REN Bo,  DONG Minggang,  YU Yang,  LU Xianrui   

  1. 1. College of Physics and Electronic Information Engineering, Guilin University of Technology, Guilin, Guangxi 541006, China
    2. Guangxi Key Laboratory of Embedded Technology and Intelligent Systems, Guilin, Guangxi 541006, China
    3. College of Computer Science and Engineering, Guilin University of Technology, Guilin, Guangxi 541006, China

摘要: 现实世界中许多图数据存在类别分布不平衡的问题,其通常表现在节点、边和图三个级别。常用的基于过采样的图级不平衡处理方法,因样本缺乏多样性,会导致模型过拟合。针对该问题,本文提出一种图潜向量分布学习的图过采样方法GLRD-GAN。首先,提出一种图潜向量分布学习方法,利用预训练的图变分自编码器(VGAE)和全连接神经网络学习少数类图样本在低维空间内的潜向量分布,在该分布上随机采样潜向量信息并与原少数类潜向量融合,保证了少数类潜向量的多样性。其次,设计了一种基于双解码器的图样本生成器,经预训练的内积解码器和图卷积解码器充分利用采样的潜向量来分别生成图数据的拓扑结构和节点特征。最后,通过GAN判别器检测生成样本的真伪和类别,监督生成样本的有效性,实现多样性的少数类图样本生成。在5个具有代表性的长尾图数据集上进行了对比实验和可视化观察,结果表明本文提出的基于图潜向量分布学习的图过采样方法在Acc和F1值上较其他方法平均高出1%-4%,且能够生成有效的少数类图样本。

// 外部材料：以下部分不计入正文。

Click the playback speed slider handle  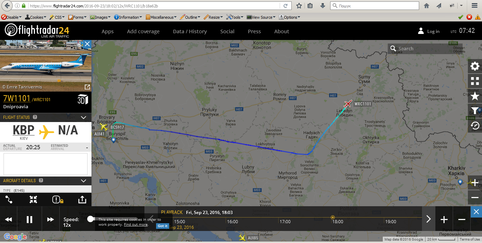pyautogui.click(x=90, y=219)
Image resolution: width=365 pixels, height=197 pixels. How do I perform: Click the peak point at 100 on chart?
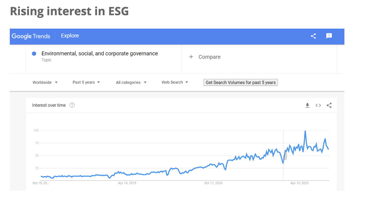coord(305,131)
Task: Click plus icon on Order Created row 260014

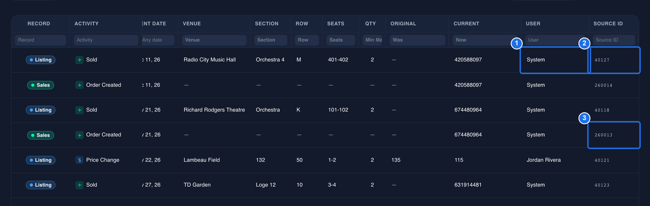Action: coord(79,85)
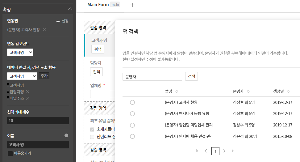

关键词: 长尾问题, 图变分自编码器, 图潜向量, 生成对抗网络

Abstract: In the real world, many graph datasets suffer from class imbalance issues, typically manifesting at the node, edge, and graph levels. Common oversampling-based methods for addressing graph-level imbalance often lead to model overfitting due to a lack of sample diversity. To address this issue, a graph latent representation distribution learning-based graph oversampling method called GLRD-GAN is proposed. First, a graph latent representation distribution learning method is introduced, utilizing a pre-trained Variational graph auto- encoder(VGAE) and a fully connected neural network to learn the latent representation distribution of minority class graph samples in the low-dimensional space. The latent representation information is randomly sampled on this distribution and fused with the original minority class latent representation, ensuring the diversity of the minority class latent representation. Second, a dual-decoder-based graph generator is designed. The pre-trained inner product decoder and graph convolution decoder make full use of the sampled latent representations to generate the topological structure and node features of graph data, respectively. Finally, a GAN discriminator is employed to detect the authenticity and class of the generated graphs, supervising the effectiveness of the generated samples, thereby achieving the generation of diverse minority class graph samples. Comparative experiments and visualization observations were conducted on five representative long-tail graph datasets. The results show that the proposed graph latent representation distribution learning-based graph oversampling method outperforms other methods by 1%-4% in terms of Acc and F1 scores, and can generate effective minority class graph samples.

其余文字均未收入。